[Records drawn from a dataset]
====================

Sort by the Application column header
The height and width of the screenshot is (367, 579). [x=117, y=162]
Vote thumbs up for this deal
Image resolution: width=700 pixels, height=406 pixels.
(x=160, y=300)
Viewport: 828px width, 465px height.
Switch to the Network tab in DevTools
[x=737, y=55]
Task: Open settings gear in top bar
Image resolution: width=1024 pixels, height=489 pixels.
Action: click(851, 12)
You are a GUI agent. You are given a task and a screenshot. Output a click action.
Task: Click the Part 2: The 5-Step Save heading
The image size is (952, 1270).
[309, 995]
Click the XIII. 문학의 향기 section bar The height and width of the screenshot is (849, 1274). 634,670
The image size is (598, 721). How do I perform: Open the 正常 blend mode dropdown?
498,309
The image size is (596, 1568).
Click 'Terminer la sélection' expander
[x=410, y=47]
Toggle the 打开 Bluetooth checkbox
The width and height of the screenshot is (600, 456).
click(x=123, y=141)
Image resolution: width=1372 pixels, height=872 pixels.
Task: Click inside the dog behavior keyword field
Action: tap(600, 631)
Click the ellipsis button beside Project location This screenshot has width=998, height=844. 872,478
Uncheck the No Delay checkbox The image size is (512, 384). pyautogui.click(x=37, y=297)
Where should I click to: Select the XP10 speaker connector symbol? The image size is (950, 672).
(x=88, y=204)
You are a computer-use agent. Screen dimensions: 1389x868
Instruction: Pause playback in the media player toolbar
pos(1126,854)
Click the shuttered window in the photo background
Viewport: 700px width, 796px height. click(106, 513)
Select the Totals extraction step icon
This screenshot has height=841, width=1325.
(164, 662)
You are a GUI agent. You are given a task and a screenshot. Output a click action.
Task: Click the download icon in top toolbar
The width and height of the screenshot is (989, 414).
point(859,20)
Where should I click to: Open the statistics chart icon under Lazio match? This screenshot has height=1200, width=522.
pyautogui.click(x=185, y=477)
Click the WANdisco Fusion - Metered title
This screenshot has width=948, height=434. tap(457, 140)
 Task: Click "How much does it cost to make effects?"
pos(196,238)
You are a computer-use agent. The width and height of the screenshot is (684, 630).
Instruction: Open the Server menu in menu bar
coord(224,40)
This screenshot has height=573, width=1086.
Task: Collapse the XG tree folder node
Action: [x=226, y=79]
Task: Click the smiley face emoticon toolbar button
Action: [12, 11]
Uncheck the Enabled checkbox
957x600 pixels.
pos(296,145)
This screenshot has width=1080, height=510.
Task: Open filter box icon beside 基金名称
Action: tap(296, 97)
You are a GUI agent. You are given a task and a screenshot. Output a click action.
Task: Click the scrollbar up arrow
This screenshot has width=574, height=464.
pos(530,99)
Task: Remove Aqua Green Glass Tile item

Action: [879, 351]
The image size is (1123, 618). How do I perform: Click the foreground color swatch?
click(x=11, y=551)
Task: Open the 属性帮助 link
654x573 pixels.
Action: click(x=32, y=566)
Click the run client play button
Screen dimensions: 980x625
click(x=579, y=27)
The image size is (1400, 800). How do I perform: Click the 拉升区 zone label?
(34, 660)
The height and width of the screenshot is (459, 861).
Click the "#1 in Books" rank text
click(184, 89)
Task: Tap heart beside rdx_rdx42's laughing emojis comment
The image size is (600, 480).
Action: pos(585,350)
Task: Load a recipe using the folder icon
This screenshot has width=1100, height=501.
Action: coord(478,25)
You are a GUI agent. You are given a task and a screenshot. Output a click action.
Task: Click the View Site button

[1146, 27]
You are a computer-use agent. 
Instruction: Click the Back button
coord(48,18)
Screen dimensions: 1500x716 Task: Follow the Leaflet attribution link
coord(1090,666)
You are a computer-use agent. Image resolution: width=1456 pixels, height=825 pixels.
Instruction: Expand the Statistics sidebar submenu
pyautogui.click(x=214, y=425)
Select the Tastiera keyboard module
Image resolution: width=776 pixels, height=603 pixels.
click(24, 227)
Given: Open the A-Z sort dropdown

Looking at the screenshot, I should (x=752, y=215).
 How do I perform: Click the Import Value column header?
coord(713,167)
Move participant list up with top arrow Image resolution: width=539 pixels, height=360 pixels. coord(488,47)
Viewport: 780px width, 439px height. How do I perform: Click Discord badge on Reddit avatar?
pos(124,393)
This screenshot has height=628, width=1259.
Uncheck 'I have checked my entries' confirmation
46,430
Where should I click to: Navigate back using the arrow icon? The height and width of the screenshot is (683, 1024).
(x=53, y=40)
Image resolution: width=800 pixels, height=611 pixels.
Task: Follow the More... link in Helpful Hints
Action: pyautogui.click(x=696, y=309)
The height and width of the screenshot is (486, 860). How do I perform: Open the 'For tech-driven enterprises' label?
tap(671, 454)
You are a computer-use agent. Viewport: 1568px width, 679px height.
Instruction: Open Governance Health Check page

====================

Brief: In the entries above, find each line with the word "computer" and show it.

Answer space:
You are a computer-use agent. Screen dimensions: 1389x868
You are a computer-use agent. The width and height of the screenshot is (684, 630).
You are a computer-use agent. 
You are a computer-use agent. Image resolution: width=1456 pixels, height=825 pixels.
You are a computer-use agent. Viewport: 1568px width, 679px height.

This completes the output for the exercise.